On April 27, Pope John XXIII will be canonized as a saint, along with Pope John Paul II. Pope John XXIII was a pope of peace, proclaiming God is at the center of all right conduct—in the opening line of his encyclical Pacem in Terris, he wrote, “Peace on earth . . . which man throughout the ages has so longed for and sought after . . . can never be established, never guaranteed, except by the diligent observance of the divinely established order.” Affectionately known as “Good Pope John,” John XXIII worked tirelessly to establish peace and good will, especially in the aftermath of World War II.
Here are four things to know and share about this great Pope:
1) Pope John XXIII called the Second Vatican Council
In 1962, John XXIII called the historic Second Vatican Council. Though he didn’t live to see its completion in 1963, he began a process that would produce four Constitutions, three Declarations, and nine Decrees—all creating major changes for Catholic life and worship worldwide.
2) Pope John XXIII wrote the first papal encyclical addressed not only to the Catholic faithful, but to “All men of goodwill”

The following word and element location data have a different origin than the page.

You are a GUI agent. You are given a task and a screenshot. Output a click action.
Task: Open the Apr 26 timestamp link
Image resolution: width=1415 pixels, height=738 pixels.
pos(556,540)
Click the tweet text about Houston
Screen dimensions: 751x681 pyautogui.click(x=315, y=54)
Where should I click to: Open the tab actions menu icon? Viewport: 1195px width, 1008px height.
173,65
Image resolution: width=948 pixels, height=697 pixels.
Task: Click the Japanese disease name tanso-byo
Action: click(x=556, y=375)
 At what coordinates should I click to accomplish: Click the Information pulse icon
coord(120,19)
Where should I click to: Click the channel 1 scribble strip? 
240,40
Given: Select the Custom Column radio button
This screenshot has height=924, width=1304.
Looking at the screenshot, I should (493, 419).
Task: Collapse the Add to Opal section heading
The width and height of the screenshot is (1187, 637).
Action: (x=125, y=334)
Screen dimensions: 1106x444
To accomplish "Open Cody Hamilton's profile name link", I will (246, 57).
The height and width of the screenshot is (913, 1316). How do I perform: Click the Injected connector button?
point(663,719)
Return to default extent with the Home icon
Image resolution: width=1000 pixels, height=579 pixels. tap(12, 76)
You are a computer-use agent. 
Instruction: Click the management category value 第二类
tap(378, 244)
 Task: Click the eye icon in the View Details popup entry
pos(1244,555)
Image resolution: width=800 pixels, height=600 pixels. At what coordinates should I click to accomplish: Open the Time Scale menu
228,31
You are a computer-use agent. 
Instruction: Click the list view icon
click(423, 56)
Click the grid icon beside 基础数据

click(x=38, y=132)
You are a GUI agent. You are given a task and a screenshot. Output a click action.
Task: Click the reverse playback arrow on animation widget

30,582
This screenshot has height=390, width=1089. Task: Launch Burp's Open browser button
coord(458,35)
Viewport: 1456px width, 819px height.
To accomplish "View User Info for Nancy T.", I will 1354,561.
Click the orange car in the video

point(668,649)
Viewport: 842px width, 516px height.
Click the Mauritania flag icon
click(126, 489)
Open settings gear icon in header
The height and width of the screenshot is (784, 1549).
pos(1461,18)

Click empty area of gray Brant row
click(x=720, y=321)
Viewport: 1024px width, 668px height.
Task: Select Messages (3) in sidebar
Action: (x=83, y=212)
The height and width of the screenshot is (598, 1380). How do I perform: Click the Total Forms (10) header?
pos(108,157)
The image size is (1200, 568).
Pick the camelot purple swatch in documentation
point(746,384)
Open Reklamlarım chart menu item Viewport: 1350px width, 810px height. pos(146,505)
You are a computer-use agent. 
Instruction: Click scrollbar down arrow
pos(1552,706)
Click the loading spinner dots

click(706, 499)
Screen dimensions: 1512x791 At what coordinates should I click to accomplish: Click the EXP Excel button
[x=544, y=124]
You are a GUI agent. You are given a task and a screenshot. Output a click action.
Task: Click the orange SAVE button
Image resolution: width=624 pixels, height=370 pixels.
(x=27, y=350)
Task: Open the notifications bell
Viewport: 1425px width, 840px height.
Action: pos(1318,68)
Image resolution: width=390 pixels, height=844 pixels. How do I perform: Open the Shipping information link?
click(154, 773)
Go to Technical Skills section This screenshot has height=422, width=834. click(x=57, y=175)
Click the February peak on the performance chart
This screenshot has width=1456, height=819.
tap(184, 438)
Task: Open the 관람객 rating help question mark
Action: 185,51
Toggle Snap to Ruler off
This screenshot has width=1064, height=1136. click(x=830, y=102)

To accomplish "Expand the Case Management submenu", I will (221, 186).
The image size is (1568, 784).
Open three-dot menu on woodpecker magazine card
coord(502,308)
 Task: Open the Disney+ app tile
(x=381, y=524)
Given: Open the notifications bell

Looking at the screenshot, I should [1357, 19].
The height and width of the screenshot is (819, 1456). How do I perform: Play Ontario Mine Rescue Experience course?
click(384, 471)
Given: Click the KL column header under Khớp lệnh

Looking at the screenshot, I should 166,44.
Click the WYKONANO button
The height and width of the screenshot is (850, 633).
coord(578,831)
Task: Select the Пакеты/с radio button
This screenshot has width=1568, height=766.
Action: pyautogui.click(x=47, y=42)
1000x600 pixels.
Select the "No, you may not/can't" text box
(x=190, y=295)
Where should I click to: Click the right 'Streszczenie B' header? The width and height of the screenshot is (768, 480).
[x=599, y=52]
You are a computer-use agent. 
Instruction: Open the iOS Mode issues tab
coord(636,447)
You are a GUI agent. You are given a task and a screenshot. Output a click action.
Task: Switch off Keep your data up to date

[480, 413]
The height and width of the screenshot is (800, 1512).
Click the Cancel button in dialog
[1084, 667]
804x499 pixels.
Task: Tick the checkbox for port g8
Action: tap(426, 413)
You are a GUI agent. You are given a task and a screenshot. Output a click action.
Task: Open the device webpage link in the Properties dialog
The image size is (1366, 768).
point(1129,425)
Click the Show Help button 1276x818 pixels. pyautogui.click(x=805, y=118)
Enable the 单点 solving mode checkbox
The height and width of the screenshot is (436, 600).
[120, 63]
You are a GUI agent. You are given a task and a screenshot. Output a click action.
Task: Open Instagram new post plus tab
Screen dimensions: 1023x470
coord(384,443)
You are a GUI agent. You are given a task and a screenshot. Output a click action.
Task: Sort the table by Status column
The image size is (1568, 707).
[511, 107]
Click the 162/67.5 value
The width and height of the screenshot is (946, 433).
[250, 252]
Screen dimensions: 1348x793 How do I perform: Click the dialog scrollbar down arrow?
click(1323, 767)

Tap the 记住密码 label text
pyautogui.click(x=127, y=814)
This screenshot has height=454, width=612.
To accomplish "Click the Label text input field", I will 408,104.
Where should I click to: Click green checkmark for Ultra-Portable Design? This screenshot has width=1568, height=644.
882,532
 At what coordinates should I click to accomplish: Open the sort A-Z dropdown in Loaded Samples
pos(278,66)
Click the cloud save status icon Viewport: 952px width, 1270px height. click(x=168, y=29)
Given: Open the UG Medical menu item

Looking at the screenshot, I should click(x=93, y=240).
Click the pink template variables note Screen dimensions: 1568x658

In his landmark encyclical Pacem in Terris (Peace on Earth), John XXIII addresses all who are willing to work toward peace, laying out the requirements for basic human rights by saying, “Man has the right to live. He has the right to bodily integrity and to the means necessary for the proper development of life . . .” This encyclical, perhaps more than any other pre–Vatican II papal writing, has provided the foundation for modern Catholic teaching on human rights, freedoms, and responsibilities.
3) Pope John XXIII gave the famous “Speech of the Moon”
On the night following the conclusion of the first Vatican II session, the crowds in Saint Peter’s Square chanted and yelled to get John XXIII to appear at the window and address them. It worked, and when he came to them he delivered an impromptu speech, finishing with the admonition to return home and hug their children, telling them that it came from the pope. This was especially endearing at the time, given the total formality of most—if not all—papal addresses.
4) Pope John XXIII worked as nuncio to save refugees from the Nazis in World War II
Before he was pope, John XXIII made many efforts to save refugees, including Jewish refugees who arrived to Istanbul, Slovakian children, Jews held at the Jasenovac concentration camp, Bulgarian, Romanian, Italian, and Hungarian Jews all across the globe, and many more. His efforts for peace were tireless, and his compassion for the disenfranchised saved lives and inspired love in the hearts of many.